The cut-off is still two years away, so no need to rush to the DMV just yet. Current licenses still work at the airport. If your license is up for renewal before 2020, you can wait it out until you’re due for a new license anyway. Look closely at the renewal notice you receive in the mail for further instructions. Real IDs will only be issued in-person at the DMV: It cannot be done through the mail or online.

The price of a Real ID is the same as a regular license, however, there may be an up-charge for an enhanced license. Prices and specifications vary by state.

Checklist: What to Bring to the DMV

You’ll be required to prove your identity as if you never had a driver’s license before.
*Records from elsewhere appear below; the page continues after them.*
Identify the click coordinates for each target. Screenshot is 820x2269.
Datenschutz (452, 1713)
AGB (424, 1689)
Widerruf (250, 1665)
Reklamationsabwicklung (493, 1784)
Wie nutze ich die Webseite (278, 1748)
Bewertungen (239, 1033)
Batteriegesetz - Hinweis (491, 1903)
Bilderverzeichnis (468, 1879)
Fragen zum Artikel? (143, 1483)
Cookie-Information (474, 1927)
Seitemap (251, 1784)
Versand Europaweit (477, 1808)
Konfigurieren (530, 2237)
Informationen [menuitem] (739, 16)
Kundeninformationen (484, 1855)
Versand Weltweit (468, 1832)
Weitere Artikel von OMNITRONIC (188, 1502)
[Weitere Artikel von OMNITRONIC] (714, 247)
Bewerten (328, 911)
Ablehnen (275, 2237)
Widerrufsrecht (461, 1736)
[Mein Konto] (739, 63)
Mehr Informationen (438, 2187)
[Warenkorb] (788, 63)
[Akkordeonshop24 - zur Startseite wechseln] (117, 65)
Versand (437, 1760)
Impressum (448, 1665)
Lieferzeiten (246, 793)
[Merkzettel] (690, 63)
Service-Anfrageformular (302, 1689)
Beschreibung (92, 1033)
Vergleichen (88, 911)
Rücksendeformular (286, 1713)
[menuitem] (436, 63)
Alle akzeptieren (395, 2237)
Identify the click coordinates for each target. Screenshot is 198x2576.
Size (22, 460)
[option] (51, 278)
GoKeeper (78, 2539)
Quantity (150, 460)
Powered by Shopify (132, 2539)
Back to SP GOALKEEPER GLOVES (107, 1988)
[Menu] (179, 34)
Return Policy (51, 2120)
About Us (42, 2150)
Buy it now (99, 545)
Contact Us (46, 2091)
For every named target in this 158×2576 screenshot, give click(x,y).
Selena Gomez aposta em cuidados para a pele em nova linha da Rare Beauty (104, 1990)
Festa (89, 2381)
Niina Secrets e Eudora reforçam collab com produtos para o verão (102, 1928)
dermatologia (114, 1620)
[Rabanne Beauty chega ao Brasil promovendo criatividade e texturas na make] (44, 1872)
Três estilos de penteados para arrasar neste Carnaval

Requirements may vary slightly by state, but will likely include the following.

  • Proof of identity (e.g., U.S. birth certificate, U.S. passport, employment authorization document, permanent resident card or foreign passport)
  • Proof of Social Security number
  • State residency document (e.g., lease, mortgage, utility bill, medical document or school document)
  • Original or certified copy of name-change document (e.g., marriage certificate or divorce decree)
  • Some forms may be available online for you to print and fill out ahead of time so you have less paperwork to do at the DMV. Check your state’s DMV website.

‘Get My Best Angle’

Many people are embarrassed by their driver’s license photo whenever they have to whip out their ID. In California, Senator Josh Newman (D-Fullerton) came up with a solution that was passed by the state senate in May. If it becomes law, the bill will allow drivers to pose for up to three pictures and choose their favorite shot. The catch is that each additional photo would cost $5. These funds would go towards driver’s education in public schools.